I expect that I would be managing an engineering team, working in collaboration to solve today’s engineering issues. Since I take pride in partnering with and learning from everyone I work with, as well as helping form productive teams, I imagine doing the same in a corporate environment.
A colleague told us that as a firm diversity leader, you shared your personal coming-out story. How challenging was that?
Vulnerability is always challenging. However, we have worked very hard at the firm since I joined in 2008 to create an environment that encourages and supports our diverse team members and drives inclusion. That made being vulnerable easier, and ultimately, very rewarding. I have also witnessed what tremendous opportunity can come from sharing your story. Sharing my own story has allowed others to follow along an easier path.
How can law firms better advance opportunities for LGBTQ employees and clients?
Our challenge today is to stop looking at our problems as zero-sum issues where we must choose winners and losers. Instead, we must start looking for ways to increase the size of the prize for everyone. The great opportunity for firms is to stop doing it by themselves and look for ways to join clients that are interested in the same outcomes. The promise of diversity and inclusion is that we can accomplish more together, rather than alone – that promise holds true for law firms and their clients. Together, we can raise the tide and lift all ships.
If you could change one law in Indiana, what would that be?
I would establish funding for statewide preschool. Through my work with the Joseph Maley Foundation and my fiancé’s professional endeavors as a speech pathologist for Indianapolis Public Schools, I have seen, very directly, the tremendous value of early intervention and support of children. What is that saying, “An ounce of prevention is worth a pound of cure”? We are expending immense resources trying to address challenges later rather than handling them at an earlier stage.
What do you gain from service involvement with Chemo Buddies, Joseph Maley Foundation and others?

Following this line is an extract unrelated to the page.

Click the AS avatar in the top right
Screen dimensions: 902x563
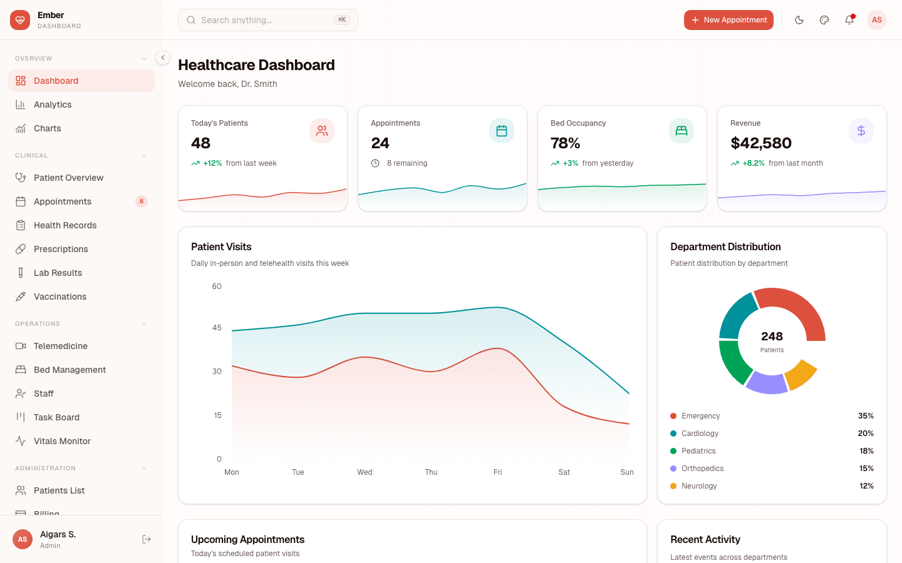(x=876, y=20)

Connection. We all want to be connected to one another. Chemo Buddies seeks to bring additional support and connection to those undergoing cancer treatment. The Joseph Maley Foundation seeks to create and enhance connections by helping children with special needs participate fully in school, sporting events and other extracurricular activities. Through my involvement with these organizations, I have the opportunity to help bring and extend connections for others while also growing my own connections — to individuals and to my community. Further, I have also found ways and opportunities to provide pro bono counsel and representation to those in need.

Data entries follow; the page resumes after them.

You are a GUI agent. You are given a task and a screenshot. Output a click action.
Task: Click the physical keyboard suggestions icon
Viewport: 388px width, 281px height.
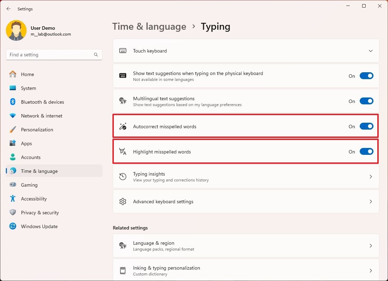pos(122,76)
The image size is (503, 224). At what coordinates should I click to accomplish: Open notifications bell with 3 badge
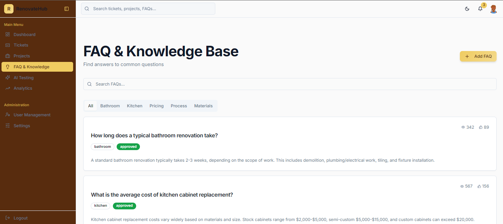click(480, 9)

What advice would you give your younger self?
I would have told my younger self to be genuine and authentic — with my family, friends and colleagues — sooner than I did. I have been rewarded immensely by those individuals because I choose to be open about my full self and my fiancé. I would have told myself that people in our lives who support us, who love us unconditionally, will always be there rooting for us. Those who don’t will fall to the side.

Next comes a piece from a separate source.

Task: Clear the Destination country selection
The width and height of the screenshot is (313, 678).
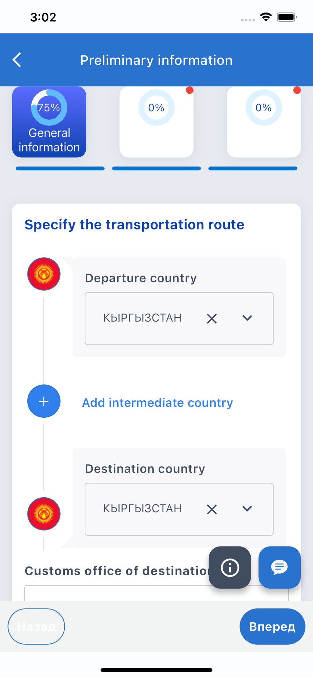Action: [212, 509]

Who is someone who mentored you, and what did you learn from them?
Rick Rezek, a fellow partner at the firm, has been one of my best mentors. I have learned a great deal from Rick, but one of the most important lessons has been helping clients get what they need as opposed to what they want. Rick is adamant about the value of investing in client relationships so we, as their counsel, can better understand who they are and help guide them in the direction of what is needed to maintain, grow or protect their businesses. Rick has consistently instilled in me, and others he interacts with, that it is critical to show up and spend quality face-to-face time with clients. Giving of our time, my time, is how I demonstrate their value, their importance and that they are worth investing in – this is how we build trust and long-lasting relationships. Rick serves as an unwavering model in that regard.
What do you most like to do when you have free time?
My fiancé and I recently bought a house with some property, including woods and a pond. We have enjoyed learning to keep up the property — developing new skills while putting the property back in order. We also enjoy traveling and being able to experience new people, places and things.
Where do you see yourself professionally in another 10 years?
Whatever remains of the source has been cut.